12. And the reins of power are completed, the concentration of the 3 powers of the judiciary, the executive and the parliamentary in the hands of a common and self-reproucing lawyer class elite is complete. We have lawyers alone selecting (not even electing) all senior judicial appointments (the ‘nomination by the elected MP / Attorney-General is mere ritual). Ditto all chief public agency appointments are lawyers. And of course the two dominant political parties are both conservative parties full of lawyer elites. The surnames of our incumbent judges, public agency chiefs and parliamentarians have hardly changed at all across four or five generations. Not just and no longer “the sixty families that own Australia” that were identified in the 1950s, the dominance of Australia’s powerful ruling lawyer families can be seen as far back as six, seven, even eight generations.
A. Lady Aung San Suu Kyi famously wrote from internal forced exile that power corrupts – power corrupts those who wield it and it corrupts those who it is wielded against.
B. Stuck in time and in geography between the “Old World” of Europe and the “New World” of the Americas, Australia is a “Brave New World”, an 18th century penal colony re-minted as a 19th century nation state that has not shaken off the brutality of its elite-convict class legal divide and assimilation-genocide origins. Our indigenous gaps, our glass ceilings, our bamboo ceilings and our class ceilings have seeped from our penal colony structure into our collective and individual psyches and psychologies.
C. Australian society today, when seen clearly a hover position directly above the political and psychological walls of our the racial and class divides, illustrates just how deeply power can corrupt every pore of our existence and our reality, power shaping and driving without us even being aware of it, our thoughts and perceptions, and our non-thoughts and non-perceptions of ourselves and the world around us.

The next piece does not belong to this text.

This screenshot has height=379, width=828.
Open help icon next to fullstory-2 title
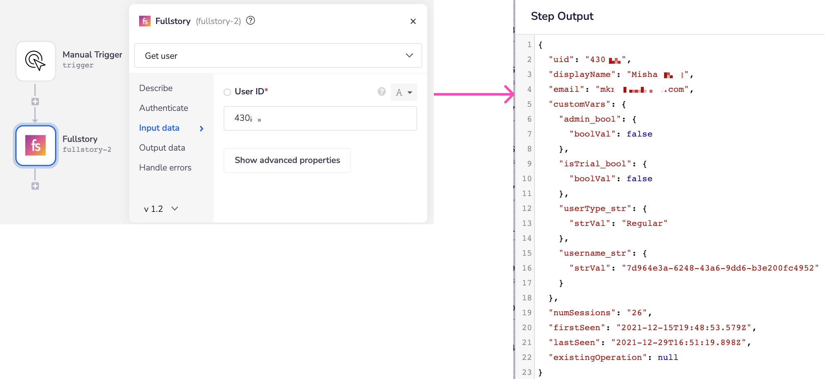[250, 21]
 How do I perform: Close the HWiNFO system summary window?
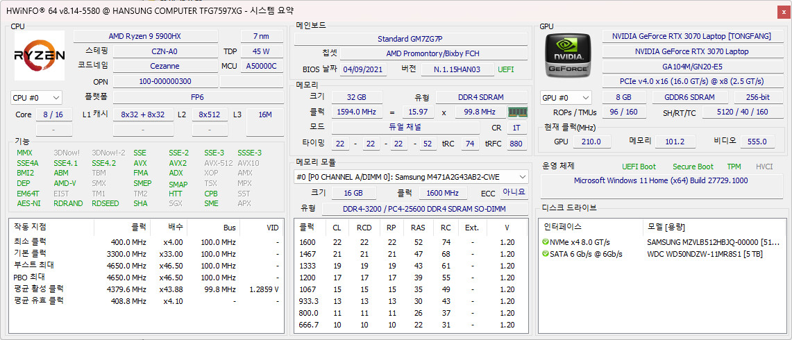[782, 10]
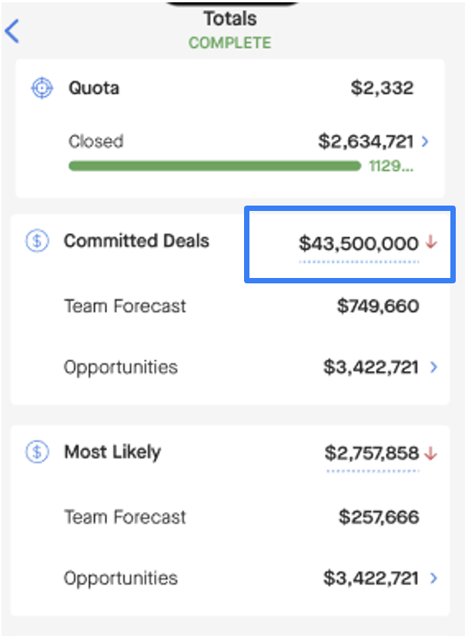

D. As I have been doing for the past many years, I am happy to give my time, skill and 25 plus years top-tier corporate, government and legal expertise freely to any indigenous, exogenous and endogenous peoples movements who are want to make a difference by educating and fixing these human rights atrocities. Until we do, nobody in this continent is a true citizen, we are all denizens. We all have the potential – especially but not just indigenous, exogenous and non-lawyer elite endogenous, to be aboriginated of our lands, liberty and life with legal, constitutional and institutional impunity with relative ease by our endogenous lawyer elite.